Given instruction:
Which usernames post in the thread below about a small image projector? Give each one once.

>> START Source

# Ideas for small image projector (flashlight size, maybe bigger)



## _hAxel (Dec 2, 2012)

I'm am starting a project where I would like to be able to project an image(a QR code, 2D Barcode) from a small handheld device. Preferably flashlight sized, maybe a bit larger and I'm trying to collect ideas. It doesn't have to be any thing awesome, just be able to project the QR code onto a surface (not far away) and the QR code be able to be read by a scanner/reader. I am thinking about trying to make something using a piece of transparency film with the code printed on it and a light source behind it, but I was wanting to see if any one else had any ideas or input on my current idea. Thanks.


----------



## AnAppleSnail (Dec 2, 2012)

Where do you want this to be visible?

Outdoors? Budget is a few thousand USD (kilowatt short-arc lamp with projector lenses would do it).
Indoors or at night? More doable.

The compact method is, "An aspheric lens projects forwards whatever image is at its focal point." With a plain LED, this will be an image of the phosphor layer. You can either put a mask after the lens, or figure out a way to make a lit image of your 'logo.' Cree uses the second method for their 'flair' at job fairs: They have a handheld spotlight to project their logo all over.


----------



## _hAxel (Dec 2, 2012)

AnAppleSnail said:


> Where do you want this to be visible?
> 
> Outdoors? Budget is a few thousand USD (kilowatt short-arc lamp with projector lenses would do it).
> Indoors or at night? More doable.
> ...



It would be indoors, projected against a table top (or other surface nearby).


----------



## lightdelight (Dec 2, 2012)

Here is a projector I put together that works with most p60 hosts. Not the most efficient, pretty, or easiest to use, but it works good enough for many of my uses. Lenses are from a telescope eyepiece. You will want something with a short back focal point. If you are using a transparency and working at a fixed distance that will be a lot easier because you won't have to build a focusing mechanism.




IMGP8005 by ectro, on Flickr


----------



## _hAxel (Dec 2, 2012)

lightdelight said:


> Here is a projector I put together that works with most p60 hosts. Not the most efficient, pretty, or easiest to use, but it works good enough for many of my uses. Lenses are from a telescope eyepiece. You will want something with a short back focal point. If you are using a transparency and working at a fixed distance that will be a lot easier because you won't have to build a focusing mechanism.
> 
> 
> 
> ...




I hadn't thought about using a lens from an eyepiece, thanks.


----------



## DIWdiver (Dec 4, 2012)

That might work for camera-type readers, but laser scanners won't even see the projected image, only the surface beneath it.


----------

>> END Source
>> START Recorded information

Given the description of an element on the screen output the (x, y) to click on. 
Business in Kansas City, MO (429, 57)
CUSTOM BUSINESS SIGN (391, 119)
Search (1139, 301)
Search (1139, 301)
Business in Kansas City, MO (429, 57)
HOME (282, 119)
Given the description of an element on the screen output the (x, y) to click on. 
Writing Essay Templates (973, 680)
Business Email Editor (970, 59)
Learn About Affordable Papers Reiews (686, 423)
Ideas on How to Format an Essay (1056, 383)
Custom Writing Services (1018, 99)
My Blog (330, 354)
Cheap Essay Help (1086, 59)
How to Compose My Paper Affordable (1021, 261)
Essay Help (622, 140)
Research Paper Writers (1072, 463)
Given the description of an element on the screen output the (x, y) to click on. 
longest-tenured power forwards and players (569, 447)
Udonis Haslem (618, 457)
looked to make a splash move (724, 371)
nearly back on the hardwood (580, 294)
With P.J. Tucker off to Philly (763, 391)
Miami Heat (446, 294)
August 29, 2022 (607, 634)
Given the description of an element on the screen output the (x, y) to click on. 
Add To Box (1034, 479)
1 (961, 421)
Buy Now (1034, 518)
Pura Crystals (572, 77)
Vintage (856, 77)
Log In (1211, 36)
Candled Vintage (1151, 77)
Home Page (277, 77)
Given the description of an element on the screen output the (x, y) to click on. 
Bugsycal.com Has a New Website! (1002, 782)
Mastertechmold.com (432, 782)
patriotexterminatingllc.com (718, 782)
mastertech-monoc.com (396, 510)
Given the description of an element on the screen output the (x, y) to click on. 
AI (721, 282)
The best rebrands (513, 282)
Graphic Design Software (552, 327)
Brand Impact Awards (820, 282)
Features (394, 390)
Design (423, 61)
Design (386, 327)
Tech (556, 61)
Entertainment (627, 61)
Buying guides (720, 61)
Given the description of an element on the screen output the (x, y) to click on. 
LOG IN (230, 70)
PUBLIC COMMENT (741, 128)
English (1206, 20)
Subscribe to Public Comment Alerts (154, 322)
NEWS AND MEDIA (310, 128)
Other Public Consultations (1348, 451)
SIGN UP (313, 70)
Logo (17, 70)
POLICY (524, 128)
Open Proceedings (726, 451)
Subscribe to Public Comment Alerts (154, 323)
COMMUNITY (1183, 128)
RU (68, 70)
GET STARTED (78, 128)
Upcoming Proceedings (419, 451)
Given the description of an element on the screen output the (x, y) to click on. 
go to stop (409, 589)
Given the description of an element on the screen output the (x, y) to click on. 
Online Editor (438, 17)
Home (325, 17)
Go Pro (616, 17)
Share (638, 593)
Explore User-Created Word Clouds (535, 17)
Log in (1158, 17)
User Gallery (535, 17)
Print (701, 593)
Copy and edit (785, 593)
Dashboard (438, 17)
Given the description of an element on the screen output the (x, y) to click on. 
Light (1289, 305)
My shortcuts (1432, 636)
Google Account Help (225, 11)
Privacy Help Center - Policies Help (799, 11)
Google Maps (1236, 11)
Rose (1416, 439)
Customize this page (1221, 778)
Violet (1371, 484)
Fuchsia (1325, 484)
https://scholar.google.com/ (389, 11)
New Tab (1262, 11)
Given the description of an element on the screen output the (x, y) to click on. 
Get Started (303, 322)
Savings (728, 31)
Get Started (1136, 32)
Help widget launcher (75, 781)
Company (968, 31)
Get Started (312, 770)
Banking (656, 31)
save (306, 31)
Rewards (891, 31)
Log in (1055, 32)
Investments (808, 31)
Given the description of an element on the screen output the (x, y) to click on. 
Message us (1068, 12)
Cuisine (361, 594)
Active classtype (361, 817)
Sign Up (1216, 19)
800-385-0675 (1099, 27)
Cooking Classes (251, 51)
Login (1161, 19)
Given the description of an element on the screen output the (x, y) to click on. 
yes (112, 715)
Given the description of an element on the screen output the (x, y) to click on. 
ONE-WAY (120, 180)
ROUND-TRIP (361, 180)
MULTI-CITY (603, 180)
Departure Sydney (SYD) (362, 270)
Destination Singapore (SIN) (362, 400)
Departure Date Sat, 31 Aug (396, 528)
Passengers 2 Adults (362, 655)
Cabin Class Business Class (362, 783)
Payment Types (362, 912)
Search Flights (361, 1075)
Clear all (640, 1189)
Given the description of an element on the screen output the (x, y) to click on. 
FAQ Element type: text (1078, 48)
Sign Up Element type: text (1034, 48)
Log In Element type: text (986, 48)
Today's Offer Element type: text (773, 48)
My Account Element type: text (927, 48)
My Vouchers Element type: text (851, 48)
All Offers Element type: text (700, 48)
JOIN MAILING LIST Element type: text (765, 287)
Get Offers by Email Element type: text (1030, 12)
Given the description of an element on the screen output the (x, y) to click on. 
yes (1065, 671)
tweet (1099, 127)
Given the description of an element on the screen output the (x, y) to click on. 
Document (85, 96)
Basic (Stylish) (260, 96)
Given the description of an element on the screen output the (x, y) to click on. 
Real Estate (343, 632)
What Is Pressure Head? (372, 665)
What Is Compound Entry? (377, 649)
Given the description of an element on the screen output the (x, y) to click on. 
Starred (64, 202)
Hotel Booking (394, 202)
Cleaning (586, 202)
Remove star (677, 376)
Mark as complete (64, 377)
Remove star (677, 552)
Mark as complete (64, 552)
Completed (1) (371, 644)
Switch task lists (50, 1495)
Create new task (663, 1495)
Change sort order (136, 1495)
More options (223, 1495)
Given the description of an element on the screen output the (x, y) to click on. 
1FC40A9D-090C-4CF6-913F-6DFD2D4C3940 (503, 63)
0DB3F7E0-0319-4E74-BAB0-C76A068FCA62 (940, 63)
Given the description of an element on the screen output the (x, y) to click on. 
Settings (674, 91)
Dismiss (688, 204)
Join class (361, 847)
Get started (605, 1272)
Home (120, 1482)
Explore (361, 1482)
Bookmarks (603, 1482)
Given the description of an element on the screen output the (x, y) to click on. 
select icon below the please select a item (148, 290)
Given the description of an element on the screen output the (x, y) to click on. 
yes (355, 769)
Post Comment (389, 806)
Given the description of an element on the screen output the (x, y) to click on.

>> END Recorded information

Solution to the problem:
_hAxel, AnAppleSnail, lightdelight, DIWdiver